Note in an earlier version of this answer I confidently asserted that this is a more colloquial example. A comment was posted to the contrary and, after researching it more in depth, I was surprised to find I was indeed wrong in that regard. 行かされる has numerous entries on the corpus of modern written Japanese, and appears to be totally fine in most, if not all contexts, and may actually be considered the standard. Nevertheless it seems to be a debatable concept. In fact, some of the confusion about whether it's 行かされる or 行かせられる seems to come from Japanese people who see Japanese textbooks for foreigners where we are generally taught that 行かせられる is the Right Way. I think this is where my initial confidence and confusion came from (coupled with my general ignorance of course). So this confusion is probably a result of the way Japanese is taught to foreigners, or at least it doesn't do much to remedy the situation. Apparently at least some Japanese educators share in this frustration.

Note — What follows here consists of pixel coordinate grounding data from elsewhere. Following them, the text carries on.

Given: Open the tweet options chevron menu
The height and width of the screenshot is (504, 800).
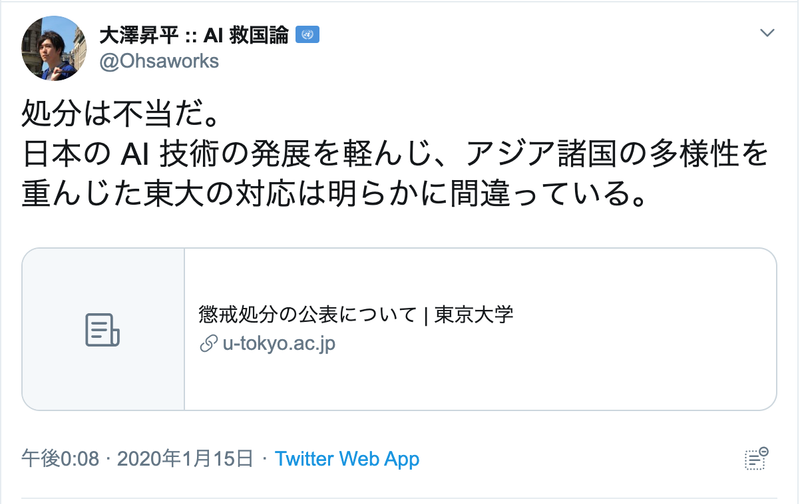Looking at the screenshot, I should (x=767, y=33).
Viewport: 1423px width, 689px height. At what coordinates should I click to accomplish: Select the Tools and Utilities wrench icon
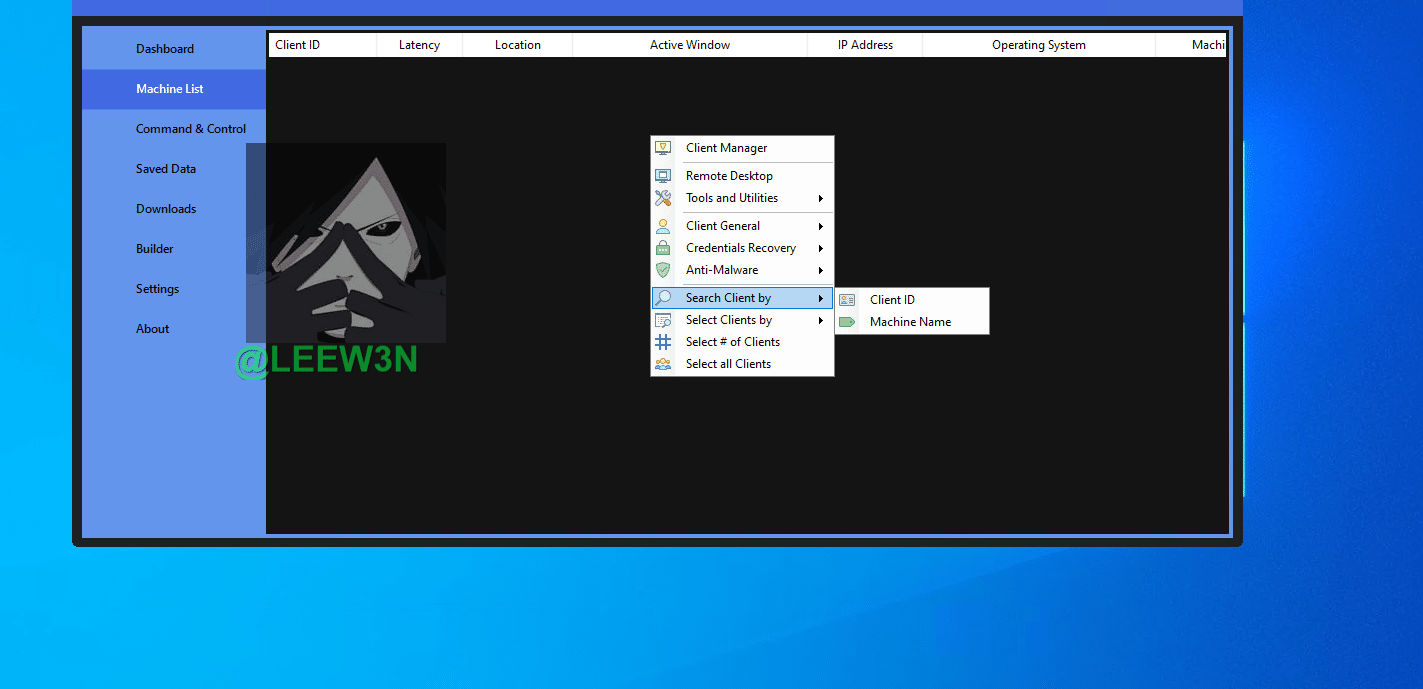pos(663,198)
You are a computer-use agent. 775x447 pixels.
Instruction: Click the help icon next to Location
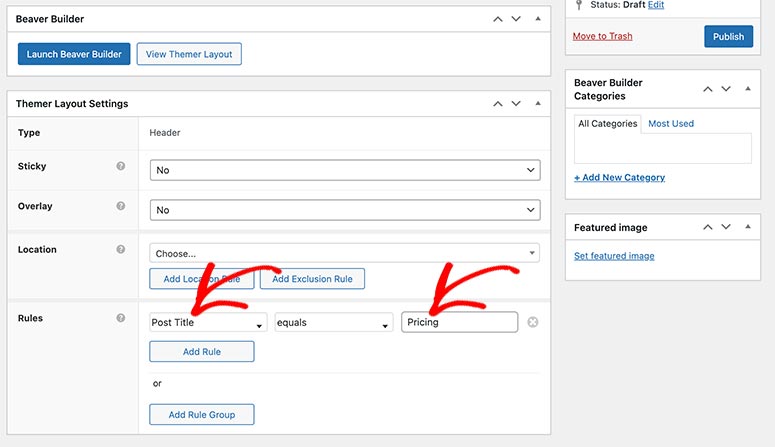tap(121, 249)
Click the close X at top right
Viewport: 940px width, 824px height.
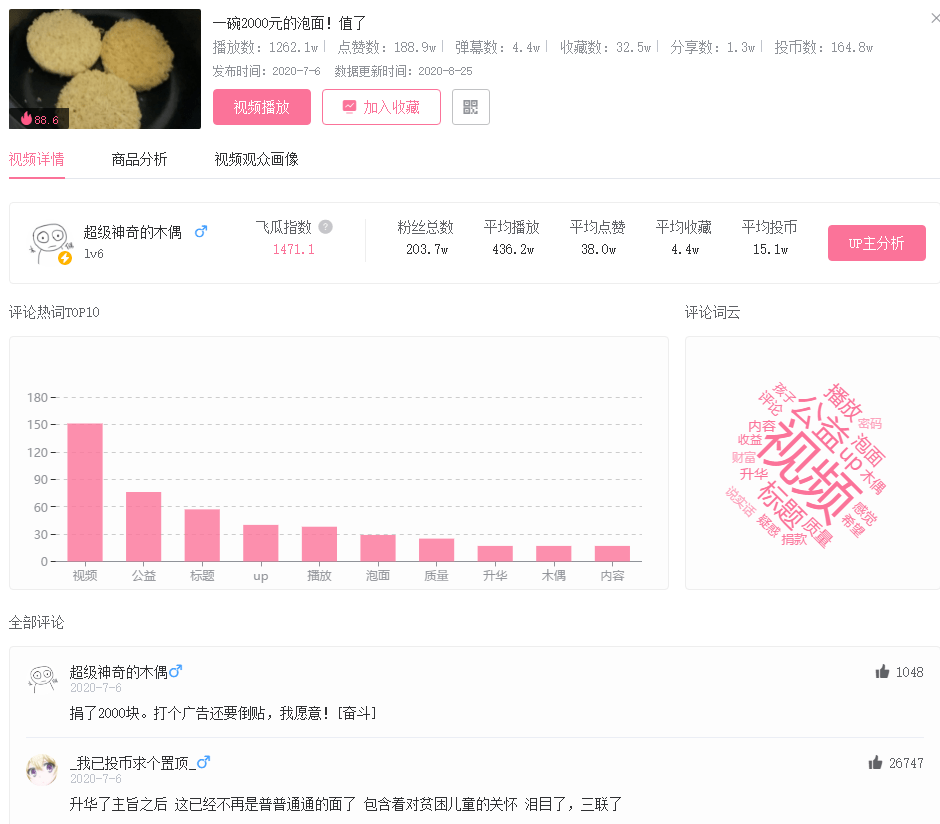935,18

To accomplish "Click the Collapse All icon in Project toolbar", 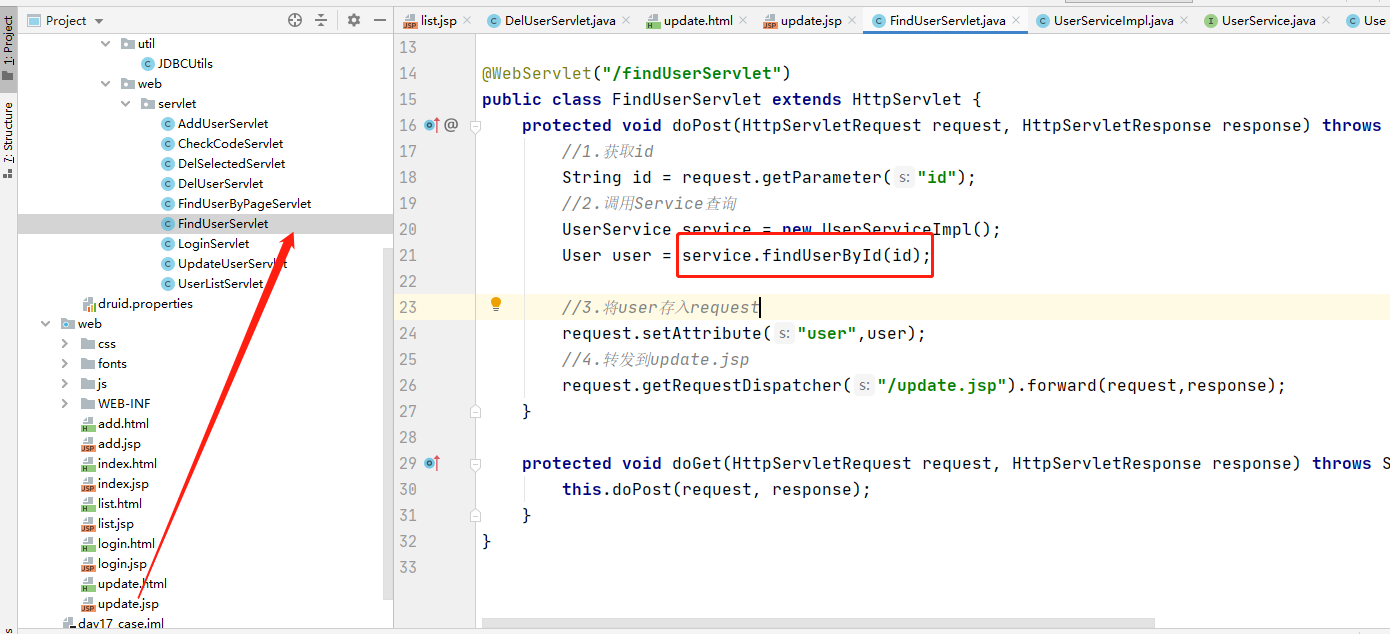I will point(322,19).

Personally as someone who always struggles to say ~させられる I feel somewhat liberated by this revelation.

5
  • For the sake of completeness, it might be good to include that you can only do this for non-す 五段動詞 / "Group I" verbs. Also, if my memory serves, this is the preferred conjugation for 名詞飾る constructions
    – virmaior
    Commented Mar 31, 2014 at 1:01
  • Unfortunately, only the first sentence is correct. This has absolutely nothing to do with ラ抜きことば. Both 行かす and 行かせる are equally legit. There is no "colloquial" or "shortening" involved here.
    – user4032
    Commented Mar 31, 2014 at 22:50
  • 1
    OK never mind. I concede the point. I've been careful lately about not posting inaccurate answers, but I was just so sure about this one.. so I'm pretty shocked to learn it's actually wrong
    – ssb
    Commented Apr 1, 2014 at 0:07
  • Hmm, I'm not sure I'd call it the standard. For example, NHK likes to use this type of causative, but it annoys other people. Not an expert though, wish I had some good references here. Commented Apr 1, 2014 at 2:30
  • @DariusJahandarie if you look it up at all definitely let me know. I'm interested in learning more.